Green ammonia is made by combining green hydrogen produced with renewable energy with nitrogen in the Haber-Bosch process. Making green ammonia starts with making green hydrogen with renewable energy from wind, solar, hydroelectric, or other renewable resource. Renewable energy powers electrolyzers which split water into hydrogen and oxygen, effectively “storing” the renewable electricity as H2. This green hydrogen may later be burned, reuniting it with oxygen and releasing energy as heat. Hydrogen-generated heat may be used in fuel cells or steam turbines for green power generation, or to fuel industrialized applications such as cement and steel. Green ammonia is made by combining green hydrogen with nitrogen in the Haber-Bosch process. Green ammonia may be used as a final fuel, fertilizer, or cracked back into green hydrogen to help states meet their decarbonization targets.

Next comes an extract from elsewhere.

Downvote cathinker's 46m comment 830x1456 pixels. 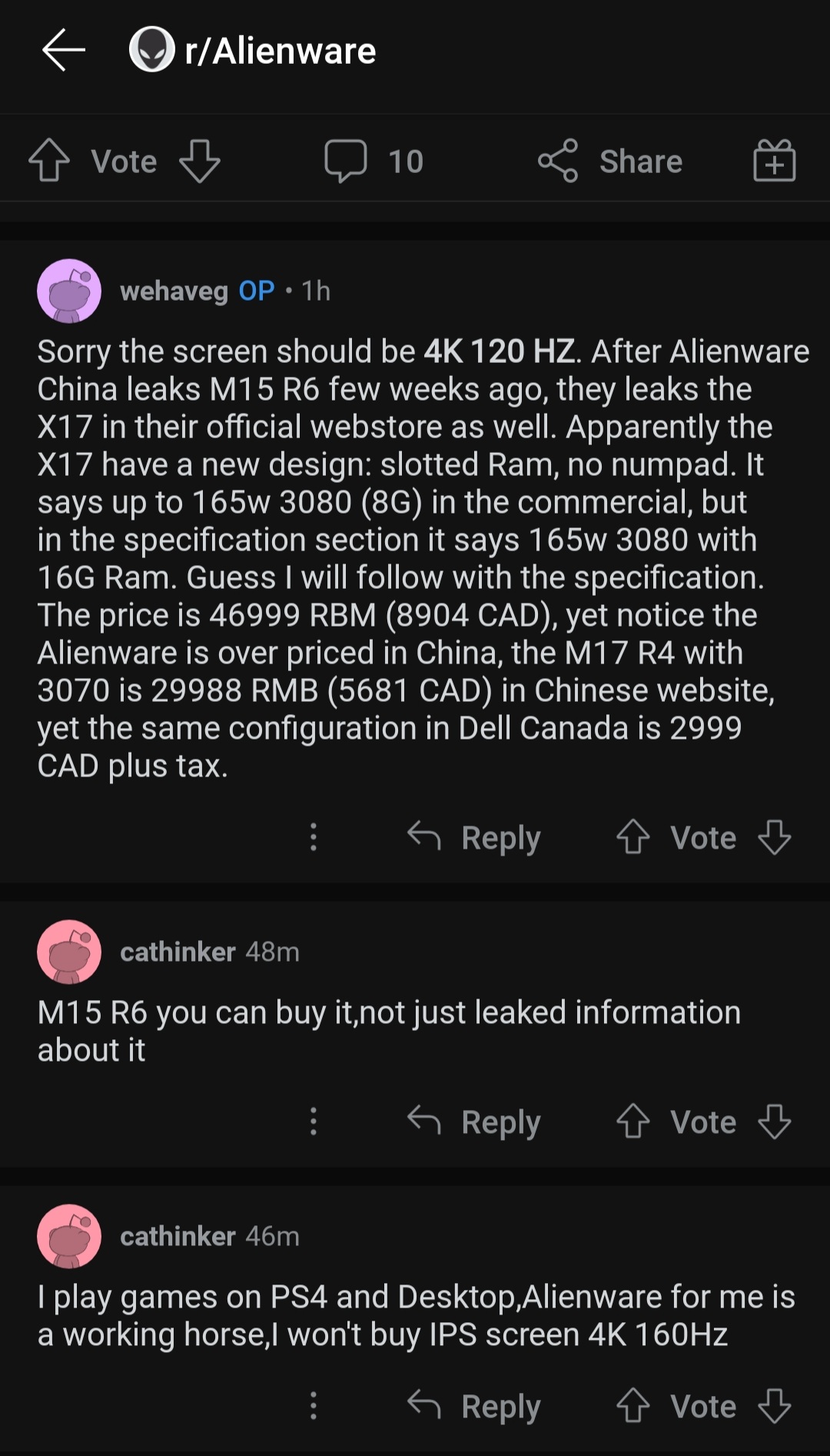pyautogui.click(x=775, y=1406)
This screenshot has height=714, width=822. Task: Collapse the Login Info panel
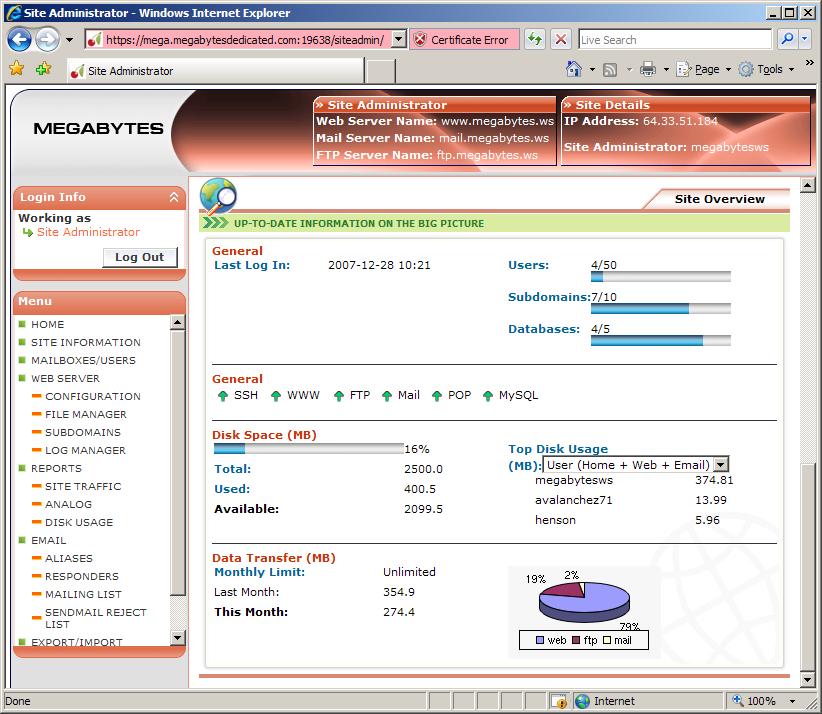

As a carrier for green hydrogen, green ammonia has several advantages. Ammonia is cheap to transport as a global commodity via existing ammonia pipelines and commercial shipping, using the current global infrastructure. Commercial shipping capacity for green ammonia is robust, and includes ships that currently transport liquid natural gas.
Furthermore, shipping powered by green ammonia can decarbonize the entire green energy supply chain. Commercial shipbuilders and operators are planning to build new ships and convert existing ships to burn ammonia as fuel, which will reduce the 2–3% of global carbon emissions that shipping produces annually. Burning green ammonia as maritime fuel will further help nations decarbonize their supply chains and meet decarbonization targets.
Taking a different perspective, in his new book The New Map: Energy, Climate, and the Clash of Nations historian Daniel Yergin postulates that green economies in a post-oil world will be more regional in nature because oil and coal will no longer serve as global energy commodities that unify global economies and politics. While Yergin is right that post-oil politics will change, he misses green ammonia as the new global carrier for green energy. Yergin sees clearly that the high costs of cooling, liquefaction, and shipping will limit hydrogen to a regional role in the new green economy, as hydrogen will economically store and carry green energy within regions rich with renewables. However, he misses green ammonia as the new global commodity that will bring economies and geopolitics together over great distances between regions. Whereas hydrogen is a regional commodity due the high costs of new hydrogen pipelines, liquefaction, and shipping infrastructure, ammonia is already a global commodity that can serve as an energy carrier and be shipped at low cost via existing LNG and ammonia shipping networks.
Ammonia is the new global energy commodity that will allow industrialized nations to meet their decarbonization targets. By transporting green energy from renewable-rich regions to demand-rich industrialized nations, green ammonia will enable enable states to decarbonize their economies beyond electricity. Decarbonizing their cement, steel, and manufacturing industries is essential for states to meet their 2050 carbon targets. Together, 2021’s energy trends including rapid shifts to renewables with high capacity factors, large multi-gigawatt-scale projects, and ammonia’s new role as an energy carrier describe the key elements of the capabilities states need decarbonize areas of the economy beyond electricity, and meet global decarbonization targets.
Article 1 and 2 highlighted the trends of a rapid shift to renewables, GW-scale projects, and increased focus on high capacity factor renewables through large-turbine on-shore wind. Further articles in this series will highlight what elements of power generation will be central to achieving global power reduction targets.